Case ID: sw2d_936/html/0891-03.html
Source: Caselaw Access Project
Author: {"author": "BERREY, Judge.", "license": "Public Domain", "url": "https://static.case.law/"}
Date Created: 2024-08-24T03:29:51.129683

Charles SANCHEZ, Respondent, v. DIRECTOR OF REVENUE, STATE OF MISSOURI, Appellant.
    No. WD 52999.
    Missouri Court of Appeals, Western District.
    Jan. 21, 1997.
    
      Jeremiah W. Nixon, Attorney General, James A Chenault, III, Sp. Asst. Atty. Gen., Mo. Dept, of Revenue, Jefferson City, for appellant.
    No appearance for respondent.
    Before LOWENSTEIN, P.J., and BERREY and EDWIN H. SMITH, JJ.
   BERREY, Judge.

Appellant notified Respondent that his driver’s license would be revoked because he refused to take a chemical test to ascertain his blood alcohol content. Respondent filed a petition for review. Both parties stipulated to submitting the cause on the record.

Judge Romano sustained the petition, finding that the Respondent was not informed his license would be “immediately” revoked because he refused to take the chemical test.

The appellant subsequently filed this appeal.

For its sole point relied on, the appellant alleges that Judge Romano erred in setting aside the revocation. The respondent was accurately advised his license would be revoked even though the specific language of § 577.041.1 was not used by the officer. Under § 577.041.1, the arresting officer “shall inform the person ... that his license shall be immediately revoked upon his refusal to take the test.”

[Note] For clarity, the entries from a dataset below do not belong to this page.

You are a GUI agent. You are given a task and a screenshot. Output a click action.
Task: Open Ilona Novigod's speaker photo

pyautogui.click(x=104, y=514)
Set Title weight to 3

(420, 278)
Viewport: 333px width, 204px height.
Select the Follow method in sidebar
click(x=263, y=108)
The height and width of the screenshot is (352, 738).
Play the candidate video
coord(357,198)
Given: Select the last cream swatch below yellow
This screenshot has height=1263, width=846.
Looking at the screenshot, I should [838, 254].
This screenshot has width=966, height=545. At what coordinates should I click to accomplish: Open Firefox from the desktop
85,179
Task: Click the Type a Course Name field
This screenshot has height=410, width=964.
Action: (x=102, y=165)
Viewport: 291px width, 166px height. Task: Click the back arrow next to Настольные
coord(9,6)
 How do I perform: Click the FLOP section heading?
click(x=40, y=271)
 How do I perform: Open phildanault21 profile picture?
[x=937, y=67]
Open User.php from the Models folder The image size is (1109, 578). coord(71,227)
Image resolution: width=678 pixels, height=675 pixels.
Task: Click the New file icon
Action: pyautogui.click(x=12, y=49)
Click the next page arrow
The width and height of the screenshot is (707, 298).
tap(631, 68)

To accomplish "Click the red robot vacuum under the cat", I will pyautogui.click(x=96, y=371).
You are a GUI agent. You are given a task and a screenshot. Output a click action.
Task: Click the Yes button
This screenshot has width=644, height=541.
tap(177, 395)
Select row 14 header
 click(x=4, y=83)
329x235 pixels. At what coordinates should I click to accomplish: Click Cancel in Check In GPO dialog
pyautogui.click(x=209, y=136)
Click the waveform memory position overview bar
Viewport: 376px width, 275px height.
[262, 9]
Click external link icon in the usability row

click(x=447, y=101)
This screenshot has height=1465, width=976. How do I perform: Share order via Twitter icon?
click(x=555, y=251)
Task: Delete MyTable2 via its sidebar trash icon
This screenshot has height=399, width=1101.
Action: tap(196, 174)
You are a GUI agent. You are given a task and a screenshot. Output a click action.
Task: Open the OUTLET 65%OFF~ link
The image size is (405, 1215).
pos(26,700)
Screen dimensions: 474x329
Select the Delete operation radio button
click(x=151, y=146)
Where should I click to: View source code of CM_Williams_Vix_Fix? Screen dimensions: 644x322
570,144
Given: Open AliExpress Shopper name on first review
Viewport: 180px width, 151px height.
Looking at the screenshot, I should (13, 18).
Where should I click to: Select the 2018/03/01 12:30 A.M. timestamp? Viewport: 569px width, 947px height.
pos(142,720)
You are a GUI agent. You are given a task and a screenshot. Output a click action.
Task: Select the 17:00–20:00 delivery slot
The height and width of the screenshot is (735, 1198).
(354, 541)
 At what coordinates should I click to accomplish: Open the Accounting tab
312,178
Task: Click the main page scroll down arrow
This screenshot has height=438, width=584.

The trial judge acknowledged this was a case under “Logan”, and made his ruling following Logan.

In Logan v. Director of Revenue, 906 S.W.2d 888 (Mo.App.1995), the court set aside the revocation of driving privileges because the arresting officer failed to inform the driver that his license would immediately be revoked because he refused the chemical test. During the pendency of his appeal, Logan was overruled by Teson v. Director of Revenue, 937 S.W.2d 195 (Mo. banc 1996). In Teson, the Supreme Court upheld the license revocation based on the warning of the police officer that did not include “immediately.” However, the warning left no doubt that the license would be revoked if the test was refused.

In Tesón, the Supreme Court held the failure to use the exact statutory word “immediately” would require vacating the revocation only if the arrestee demonstrates that he has been prejudiced because the exact statutory language was not used.

The court stated:

When the arresting officer fails to use the words of the statute in reciting the warning, the test to determine whether the arrestee’s decision to refuse to submit to a chemical test is an informed one is whether the warning was so deficient as actually to prejudice the arrestee’s decision making process.

Teson v. Director of Revenue, 937 S.W.2d 195 (Mo. banc 1996).

The instant case is now controlled by Teson, not Logan. The respondent has not demonstrated any prejudice to himself because the officer failed to use the exact wording of the statute.

The cause is reversed and remanded for the trial court to reinstate the revocation of respondent’s driving privileges.

All concur.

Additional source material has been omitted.